Movie legend Lauren Bacall has died at 89. To say she peaked early would be an understatement. What's striking about Bacall is that her legend was based entirely on three classic films from the 1940s which she made with Bogart. For decades, she coasted on those early achievements. She will always be remembered for the first impression she made in her very first film. Everything was anticlimactic after that.
Although she made some other films over the years, did Broadway, and the talk-show circuit, that's almost all forgettable and forgotten. She gave a good performance in The Shootist, with John Wayne, but many actresses could have played that part just as well. If you didn't know it was Lauren Bacall, you wouldn't pay that much attention.
Although reviewers talk about her sultry voice and sultry looks, her voice deteriorated from sultry to brassy, and she didn't try to hang onto her looks.

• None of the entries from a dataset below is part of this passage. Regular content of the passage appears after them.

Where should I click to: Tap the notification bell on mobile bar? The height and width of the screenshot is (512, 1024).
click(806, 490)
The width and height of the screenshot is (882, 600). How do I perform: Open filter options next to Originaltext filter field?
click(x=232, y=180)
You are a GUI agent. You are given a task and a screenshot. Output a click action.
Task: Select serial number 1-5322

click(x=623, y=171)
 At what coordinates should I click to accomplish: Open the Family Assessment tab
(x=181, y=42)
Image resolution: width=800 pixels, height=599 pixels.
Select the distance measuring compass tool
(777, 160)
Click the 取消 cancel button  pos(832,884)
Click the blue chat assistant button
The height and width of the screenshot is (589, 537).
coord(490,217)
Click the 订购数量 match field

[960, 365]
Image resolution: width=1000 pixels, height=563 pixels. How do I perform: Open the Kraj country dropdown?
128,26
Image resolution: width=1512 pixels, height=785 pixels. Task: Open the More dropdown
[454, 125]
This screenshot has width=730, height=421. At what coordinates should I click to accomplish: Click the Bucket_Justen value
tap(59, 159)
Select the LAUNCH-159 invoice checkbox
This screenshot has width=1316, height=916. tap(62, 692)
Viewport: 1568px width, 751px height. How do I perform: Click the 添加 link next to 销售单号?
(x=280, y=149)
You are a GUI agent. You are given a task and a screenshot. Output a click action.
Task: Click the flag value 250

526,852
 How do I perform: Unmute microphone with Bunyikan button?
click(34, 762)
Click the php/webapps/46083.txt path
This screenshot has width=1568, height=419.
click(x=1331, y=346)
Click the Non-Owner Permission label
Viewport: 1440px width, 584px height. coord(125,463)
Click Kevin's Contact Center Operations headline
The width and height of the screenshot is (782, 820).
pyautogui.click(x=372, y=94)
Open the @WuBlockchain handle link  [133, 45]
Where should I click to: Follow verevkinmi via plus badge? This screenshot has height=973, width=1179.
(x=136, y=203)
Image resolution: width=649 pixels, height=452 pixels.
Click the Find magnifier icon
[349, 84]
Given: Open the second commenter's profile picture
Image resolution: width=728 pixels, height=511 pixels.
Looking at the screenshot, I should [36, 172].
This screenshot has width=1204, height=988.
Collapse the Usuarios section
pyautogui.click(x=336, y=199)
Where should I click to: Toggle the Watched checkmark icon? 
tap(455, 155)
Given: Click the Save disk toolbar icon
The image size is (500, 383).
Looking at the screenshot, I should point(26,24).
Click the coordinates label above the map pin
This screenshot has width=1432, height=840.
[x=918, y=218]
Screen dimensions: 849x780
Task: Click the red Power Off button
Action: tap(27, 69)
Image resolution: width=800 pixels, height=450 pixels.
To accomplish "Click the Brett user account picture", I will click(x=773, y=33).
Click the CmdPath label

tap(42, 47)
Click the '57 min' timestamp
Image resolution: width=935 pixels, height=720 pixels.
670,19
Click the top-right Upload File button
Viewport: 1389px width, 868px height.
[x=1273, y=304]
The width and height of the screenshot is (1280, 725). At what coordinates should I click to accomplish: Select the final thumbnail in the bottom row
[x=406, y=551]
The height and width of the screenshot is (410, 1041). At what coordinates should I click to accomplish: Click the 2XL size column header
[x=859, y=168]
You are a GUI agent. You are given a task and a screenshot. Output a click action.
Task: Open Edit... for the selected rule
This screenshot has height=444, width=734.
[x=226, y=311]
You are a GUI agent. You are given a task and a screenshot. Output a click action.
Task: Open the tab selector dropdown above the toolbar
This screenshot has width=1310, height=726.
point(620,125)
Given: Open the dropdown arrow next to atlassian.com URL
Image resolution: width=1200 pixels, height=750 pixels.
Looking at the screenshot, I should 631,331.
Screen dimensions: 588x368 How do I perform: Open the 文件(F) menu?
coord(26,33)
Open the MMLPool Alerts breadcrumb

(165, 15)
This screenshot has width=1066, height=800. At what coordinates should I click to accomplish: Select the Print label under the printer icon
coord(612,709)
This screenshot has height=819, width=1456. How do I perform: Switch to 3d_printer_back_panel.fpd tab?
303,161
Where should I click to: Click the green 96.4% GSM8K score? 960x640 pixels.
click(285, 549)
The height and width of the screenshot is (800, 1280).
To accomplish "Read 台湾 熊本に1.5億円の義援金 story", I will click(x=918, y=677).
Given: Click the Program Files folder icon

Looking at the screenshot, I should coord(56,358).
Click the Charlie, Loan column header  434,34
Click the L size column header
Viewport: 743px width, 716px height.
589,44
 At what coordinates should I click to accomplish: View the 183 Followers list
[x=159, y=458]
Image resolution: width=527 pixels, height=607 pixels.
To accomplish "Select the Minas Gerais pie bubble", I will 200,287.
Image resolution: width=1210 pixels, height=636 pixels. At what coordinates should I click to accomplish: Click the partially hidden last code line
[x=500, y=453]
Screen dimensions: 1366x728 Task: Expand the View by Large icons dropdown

Reviewing Mr. & Mrs. Smith, Roger Ebert said:
There is a kind of movie that consists of watching two people together on the screen. The plot is immaterial. What matters is the "chemistry," a term that once referred to a science but now refers to the heat we sense, or think we sense, between two movie stars. Brad Pitt and Angelina Jolie have it, or I think they have it, in "Mr. and Mrs. Smith," and because they do, the movie works. If they did not, there'd be nothing to work with.
What makes the movie work is that Pitt and Jolie have fun together on the screen, and they're able to find a rhythm that allows them to be understated and amused even during the most alarming developments. There are many ways that John and Jane Smith could have been played awkwardly, or out of synch, but the actors understand the material and hold themselves at just the right distance from it; we understand this is not really an action picture, but a movie star romance in which the action picture serves as a location.
http://www.rogerebert.com/reviews/mr-and-mrs-smith-2005
Bacall never had the starpower to make it on her own. People enjoy watching her with Bogart. They click.
Audiences enjoy watching screen couples who obviously enjoy each other. There's an element of common grace to this. They may not be admirable people in real life, but they project a certain ideal. God made men and women for each other.